*Required tasks*
- A) In the personal reflection below, what kind of phone does the writer own?
- B) Write out the part of the personal reflection below starting with "The fate laughed" and going on through "him even tidings.".

*Passage for review*
- - - - - - -

Constantly forgetting to remind myself that the opportunity to access the practically limitless repetoire of human knowledge and farce is a luxury as well as a privelege. That language and time operate on a slow distintegration with numerous recapitulations as cognition allows. 

 

The pain of knowing of the not knowing is always equal to the pain of not knowing the knowing is never the same as the freedom of not knowing.

I don't own a "smartphone" —just a flip phone that can access the two current basic text-based forms of social media available— and do not wish to own or use one, but nonetheless my concept of self is closely intertwined with communications technology. Which is pretty weird for someone who prefers not to talk most of the time, maybe, but then again I am all for the writing and the reading. But mostly just the reading, as there are a number of "mental blocks" still in place barring me from actual creative productivity. Part of me wonders if those will be a permanent fixture of the remainder of my lifetime and part of me wonders if the blocks exist at all.

This is all a matter of pride, really. Recording one's disparate thoughts on sundry topics is at best an exercise in vanity from the outset. Sure, there are a few worthy attempts which merit reflection (many of which may be found here on e2, assuredly) but the audience is not exactly wide. Not geting enough (or feeling like I am not getting enough) leads me to such pessism. Part of me has honestly forgotten what it means to write and reflect for so long that this is just going to proceede as an uneditted jumble until my sleep medicine kicks in in full. Part of me wonders if the sleep medicine that my soul assumed will give me time to have some more fun down here. Part of me will always exist in parts.

More exposition, less explanation. The donut costs a dollar. The tip is always a dollar. The coffee used to cost a dollar, but is now five quarters, even though when you first came around it was only three. The share crops the circle close to home. It hurt more to remain silent, inside that place.

Breezy platitudes can adjust even the most cross attitudes. Remembering the moment as it happens. The giant cross fades from view. The reality is that the older you grow, the more and more people you will know who are no longer living. Eventually you may come to recognize their continuing presence within your life or you may not. The wager stands while we fold our clothes. No easy epiphany or epidural. The force of desire brought us to this place and we take turns jumping off the cliff, careful to catch the branch if we please.

The fate laughed in the face of the hungry.

There's always a tragedy or three for every moment of exhilaration. An unexpected upshot to go with the pain of dispossession. 

What was it like when you were last there? Did the space beckon you or was entry forced?

How is a promise more pretense than this premise?

When we ask of another we often neglect to do the same of ourselves.

She winced and bid him even tidings.

- - - - - - -

*The data*

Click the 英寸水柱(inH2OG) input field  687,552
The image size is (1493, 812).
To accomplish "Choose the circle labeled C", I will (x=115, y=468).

- - - - - - -

*Your responses*
- A) A flip phone.

- B)
The fate laughed in the face of the hungry.

There's always a tragedy or three for every moment of exhilaration. An unexpected upshot to go with the pain of dispossession. 

What was it like when you were last there? Did the space beckon you or was entry forced?

How is a promise more pretense than this premise?

When we ask of another we often neglect to do the same of ourselves.

She winced and bid him even tidings.